Thanks for your response. I don’t get the difference here. Why a tensor with requires_grad will not get gradients while the Parameter will do? I am not sure if I understand required_grad well though. Any explanation?

Thanks!

ptrblck · June 4, 2020, 7:58am

Both will get gradients, but in your initial post you didn’t set requires_grad=True in the tensor creation, so self.embeddings wouldn’t get any gradients.
Additionally to that, a registered nn.Parameter will be automatically pushed to the device, if you call model.to() and will also be returned in model.parameters(), while a tensor will not.

Ahmed_Abdelaziz · June 4, 2020, 8:37am

I got it, thank you!

Ahmed_Abdelaziz · September 16, 2020, 5:36pm

Following up on this question, I see that the model I am migrating from TensorFlow uses get_variable to intiazliae network biases

hidden_bias = tf.get_variable("hidden_bias_{}".format(i), [hidden_size])

So I assumed I can use torch.nn.init.xavier_uniform_ to init network bias in Torch too

torch.nn.init.xavier_uniform_(self.input.bias) but I got that error

Fan in and fan out can not be computed for tensor with less than 2 dimensions

Any idea how to mimic the same init as TensorFlow for biases

ptrblck · September 18, 2020, 4:03am

I don’t know how TF initializes the bias, but as the error message claims, xavier_uniform cannot be used on parameters with less than 2 dimensions (which is the case for your bias parameter).

Ahmed_Abdelaziz · September 18, 2020, 9:01am

Yes true. However I did investigate the histograms for the bias from TF and it seems they pass Fan-in = Fan-out

ptrblck · September 18, 2020, 10:37am

fan_in and fan_out are calculated as:

def _calculate_fan_in_and_fan_out(tensor):
    dimensions = tensor.dim()
    if dimensions < 2:
        raise ValueError("Fan in and fan out can not be computed for tensor with fewer than 2 dimensions")

    num_input_fmaps = tensor.size(1)
    num_output_fmaps = tensor.size(0)
    receptive_field_size = 1
    if tensor.dim() > 2:
        receptive_field_size = tensor[0][0].numel()
    fan_in = num_input_fmaps * receptive_field_size
    fan_out = num_output_fmaps * receptive_field_size

    return fan_in, fan_out

Would you then set both values to bias.size(0)?
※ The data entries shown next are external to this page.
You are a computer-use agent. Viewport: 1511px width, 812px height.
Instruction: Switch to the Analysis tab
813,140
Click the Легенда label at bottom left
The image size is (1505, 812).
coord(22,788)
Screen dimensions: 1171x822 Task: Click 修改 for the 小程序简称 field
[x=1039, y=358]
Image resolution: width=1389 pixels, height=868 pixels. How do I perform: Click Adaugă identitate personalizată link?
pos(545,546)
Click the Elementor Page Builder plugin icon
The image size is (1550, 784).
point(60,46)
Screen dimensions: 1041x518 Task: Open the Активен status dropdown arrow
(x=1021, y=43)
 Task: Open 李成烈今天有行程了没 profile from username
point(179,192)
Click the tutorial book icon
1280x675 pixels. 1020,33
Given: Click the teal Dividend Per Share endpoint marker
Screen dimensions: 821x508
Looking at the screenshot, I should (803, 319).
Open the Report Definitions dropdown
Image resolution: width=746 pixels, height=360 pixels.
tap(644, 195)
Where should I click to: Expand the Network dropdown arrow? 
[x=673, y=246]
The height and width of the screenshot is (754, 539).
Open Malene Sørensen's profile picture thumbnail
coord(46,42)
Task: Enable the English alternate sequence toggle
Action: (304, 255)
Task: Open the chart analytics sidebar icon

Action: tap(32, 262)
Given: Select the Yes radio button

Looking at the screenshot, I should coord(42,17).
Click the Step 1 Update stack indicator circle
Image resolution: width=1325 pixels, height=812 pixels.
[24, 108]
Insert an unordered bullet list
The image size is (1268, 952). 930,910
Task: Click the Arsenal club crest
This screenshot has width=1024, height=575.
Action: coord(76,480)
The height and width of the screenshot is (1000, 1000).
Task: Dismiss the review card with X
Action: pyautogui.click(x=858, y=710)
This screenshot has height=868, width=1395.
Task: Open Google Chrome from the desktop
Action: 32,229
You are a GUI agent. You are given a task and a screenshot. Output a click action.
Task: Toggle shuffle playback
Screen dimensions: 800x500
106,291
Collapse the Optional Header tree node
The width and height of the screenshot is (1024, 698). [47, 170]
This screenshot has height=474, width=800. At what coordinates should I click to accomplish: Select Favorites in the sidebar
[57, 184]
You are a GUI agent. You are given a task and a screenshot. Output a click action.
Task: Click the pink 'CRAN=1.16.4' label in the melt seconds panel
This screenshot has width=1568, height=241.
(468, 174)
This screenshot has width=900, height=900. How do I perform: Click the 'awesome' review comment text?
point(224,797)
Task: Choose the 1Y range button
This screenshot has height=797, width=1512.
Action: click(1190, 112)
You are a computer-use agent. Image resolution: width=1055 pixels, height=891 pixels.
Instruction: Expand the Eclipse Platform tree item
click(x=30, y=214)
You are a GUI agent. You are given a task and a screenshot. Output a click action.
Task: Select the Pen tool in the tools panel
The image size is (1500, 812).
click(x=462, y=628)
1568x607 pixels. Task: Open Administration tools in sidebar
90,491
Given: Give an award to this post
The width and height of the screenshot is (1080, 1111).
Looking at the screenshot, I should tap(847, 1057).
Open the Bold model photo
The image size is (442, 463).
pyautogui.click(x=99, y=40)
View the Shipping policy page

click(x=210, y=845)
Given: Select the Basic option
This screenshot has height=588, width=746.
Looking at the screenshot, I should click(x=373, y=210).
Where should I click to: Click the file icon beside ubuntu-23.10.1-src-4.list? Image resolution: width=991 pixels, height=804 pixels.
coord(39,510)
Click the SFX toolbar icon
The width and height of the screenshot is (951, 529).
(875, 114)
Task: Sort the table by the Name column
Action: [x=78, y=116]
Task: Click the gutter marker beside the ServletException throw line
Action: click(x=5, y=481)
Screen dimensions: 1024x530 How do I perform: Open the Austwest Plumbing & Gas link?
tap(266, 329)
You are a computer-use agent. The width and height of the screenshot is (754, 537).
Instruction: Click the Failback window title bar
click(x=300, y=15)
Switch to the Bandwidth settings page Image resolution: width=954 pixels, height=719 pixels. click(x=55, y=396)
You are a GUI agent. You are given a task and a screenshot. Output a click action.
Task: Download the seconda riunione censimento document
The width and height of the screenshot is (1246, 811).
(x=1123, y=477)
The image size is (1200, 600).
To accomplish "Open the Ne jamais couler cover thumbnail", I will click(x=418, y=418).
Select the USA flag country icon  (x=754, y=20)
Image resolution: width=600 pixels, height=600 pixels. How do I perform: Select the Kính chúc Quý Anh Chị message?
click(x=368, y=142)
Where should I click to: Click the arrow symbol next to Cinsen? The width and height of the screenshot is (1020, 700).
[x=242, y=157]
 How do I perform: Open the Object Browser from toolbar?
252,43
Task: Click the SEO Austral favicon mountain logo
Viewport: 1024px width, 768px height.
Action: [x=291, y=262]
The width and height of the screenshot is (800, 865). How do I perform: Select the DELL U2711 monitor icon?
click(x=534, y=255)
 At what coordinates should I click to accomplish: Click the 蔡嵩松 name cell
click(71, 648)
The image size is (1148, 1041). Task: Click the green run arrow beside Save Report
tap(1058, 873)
If that’s the case, you could manually apply it to the xavier_uniform method, which is defined as:

    fan_in, fan_out = _calculate_fan_in_and_fan_out(tensor)
    std = gain * math.sqrt(2.0 / float(fan_in + fan_out))
    a = math.sqrt(3.0) * std  # Calculate uniform bounds from standard deviation

and replace _calculate_fan_in_and_fan_out with tensor.size(0) for both values.